»»
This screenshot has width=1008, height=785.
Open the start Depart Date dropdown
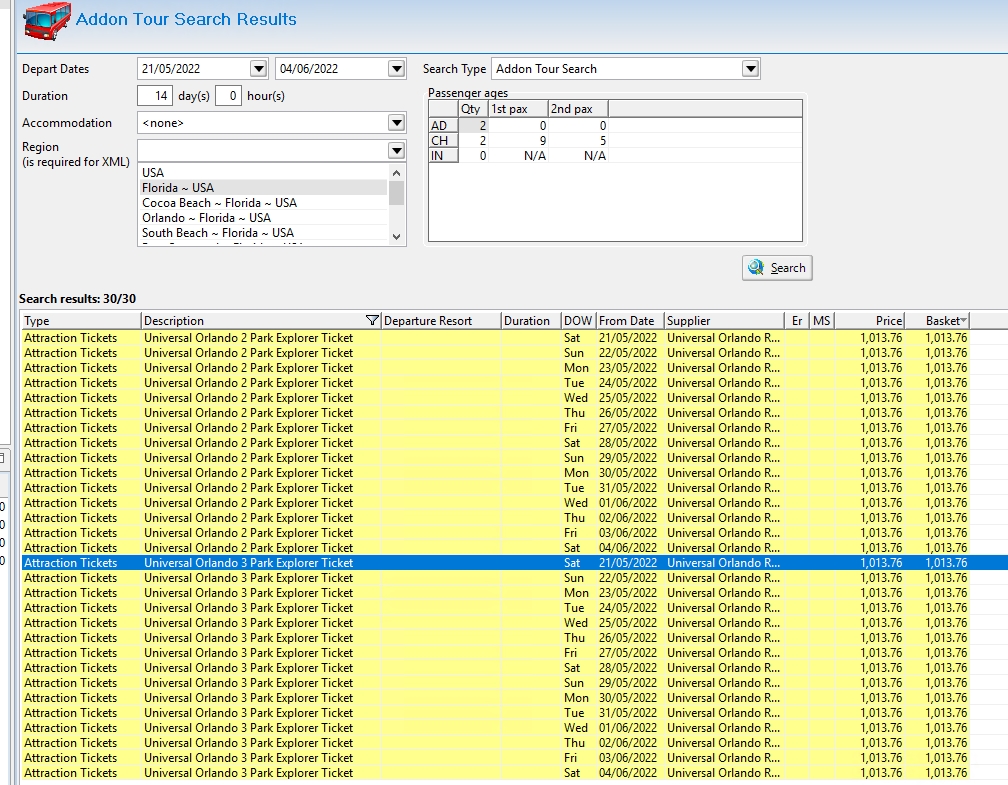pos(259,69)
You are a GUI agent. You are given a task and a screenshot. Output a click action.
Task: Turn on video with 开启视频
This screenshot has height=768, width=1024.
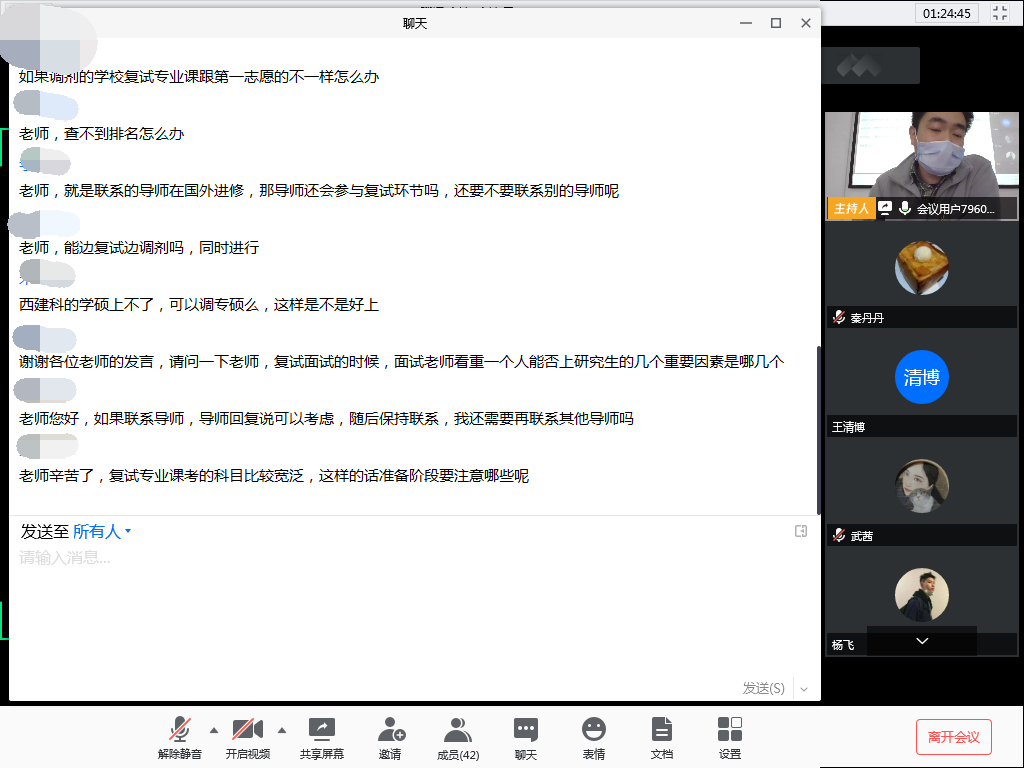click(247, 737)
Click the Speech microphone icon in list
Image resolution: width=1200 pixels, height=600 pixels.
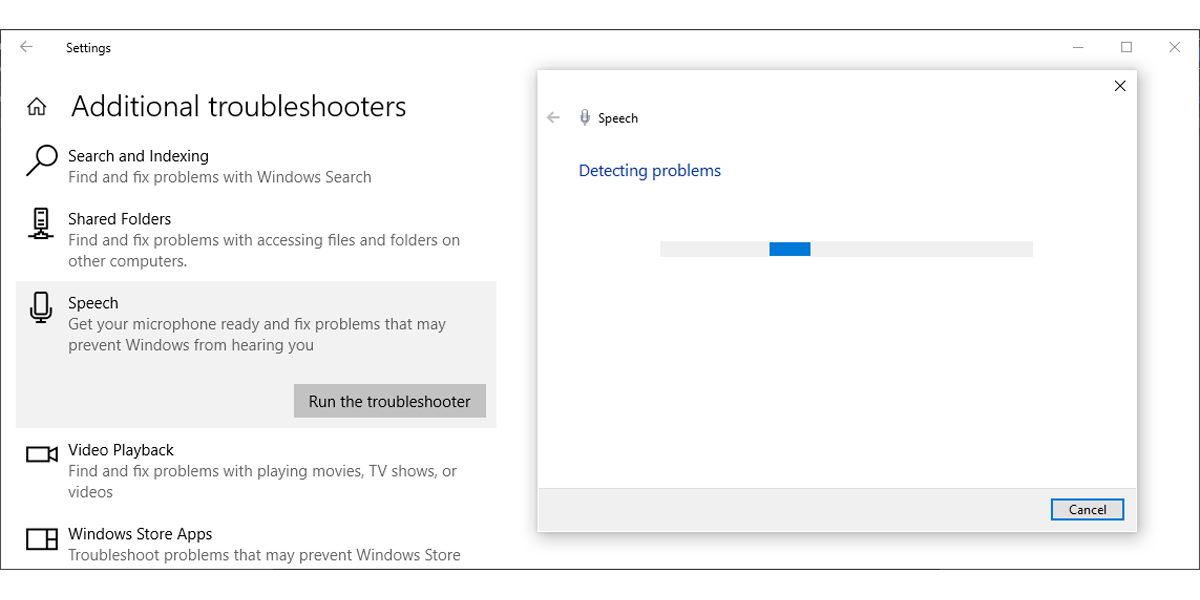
««
What the exercise asks —
Output all of the records word for word, and keep the pictures out of the copy.

Problem solution —
This screenshot has width=1008, height=785.
Open the start Depart Date dropdown
pos(259,69)
You are a GUI agent. You are given a task and a screenshot. Output a click action.
Task: Turn on video with 开启视频
This screenshot has height=768, width=1024.
click(247, 737)
Click the Speech microphone icon in list
Image resolution: width=1200 pixels, height=600 pixels.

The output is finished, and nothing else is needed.